I love bread in all forms, chewy and crusty or warm biscuits from the oven. Recently in The New York Times, contributing food writer, Eric Kim, came across the irresistible Buttermilk Sugar Biscuits from Briana Holt of Tandem Coffee + Bakery in Portland, Maine. The recipe is on The New York Times website NYTCooking, where Eric has both the recipe and video on the process. Some of the tips he offered to replicate the same outcome as the bakery was to shave cold butter with a microplane; then chill it in the freezer for ten minutes.

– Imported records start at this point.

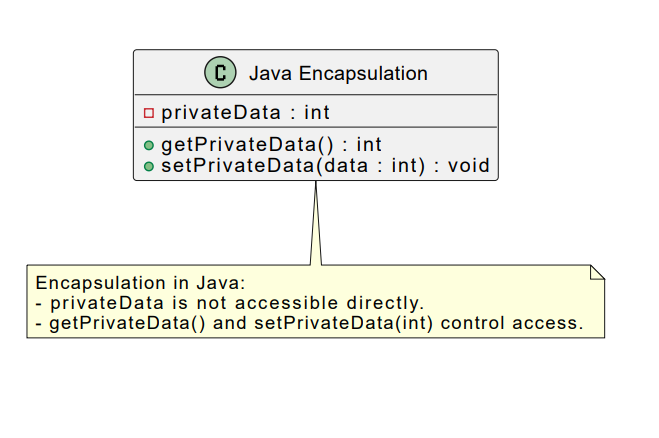Click the folded corner of the note
The image size is (659, 438).
click(597, 272)
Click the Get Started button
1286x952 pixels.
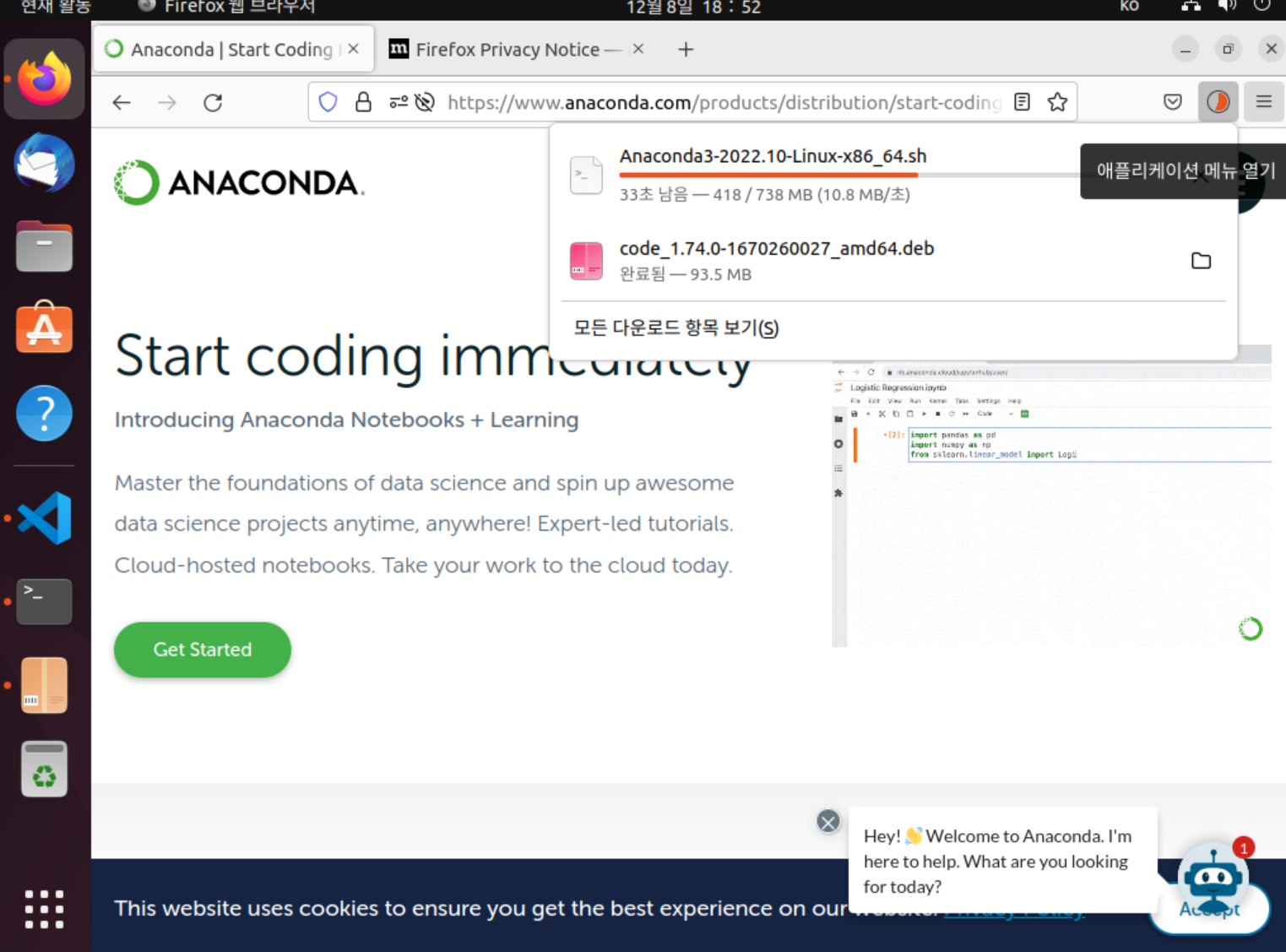(x=203, y=649)
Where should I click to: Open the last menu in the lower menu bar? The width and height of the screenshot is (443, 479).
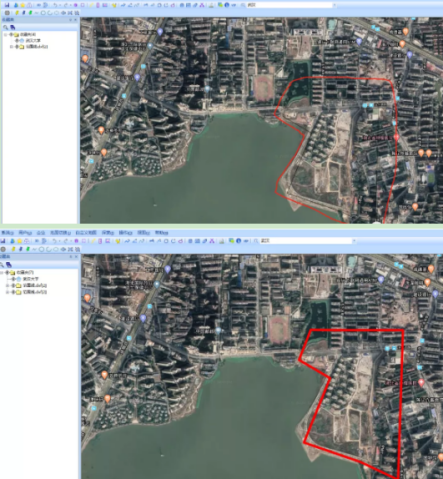point(161,233)
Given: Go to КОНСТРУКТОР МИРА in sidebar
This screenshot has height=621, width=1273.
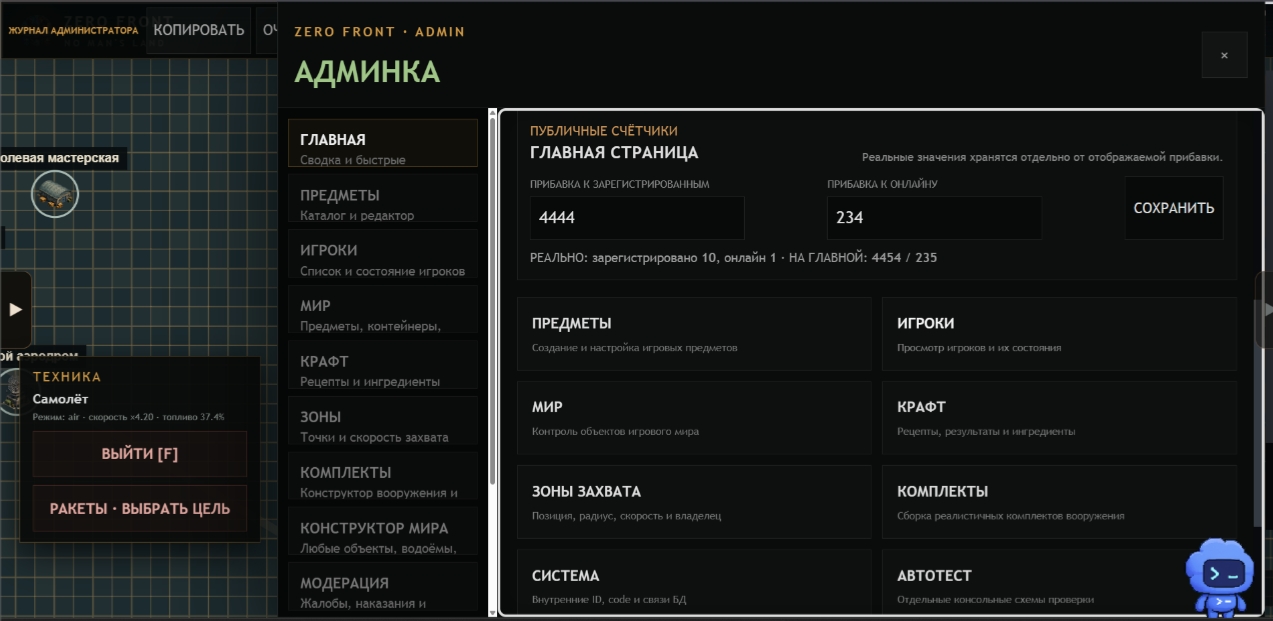Looking at the screenshot, I should (x=383, y=536).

He also demonstrated how the dough is folded over to create the flakey layers.
 
For the recipe you’ll need unsalted butter, all-purpose flour, granulated sugar, baking powder, kosher salt and cold buttermilk. Using a wooden spoon, I tossed the butter with the flour making sure it was evenly coated and not clumped together. The buttermilk is mixed in two steps to evenly hydrate the flour. To make the dough come together, there are specific, yet easy to follow steps. The process involves placing the loose dough on a floured surface, pressing the crumbs together and using a bench scraper to fold the dough over 5 times and rolling after each fold. You can view Briana Holt’s video or Eric Kim’s on YouTube for free.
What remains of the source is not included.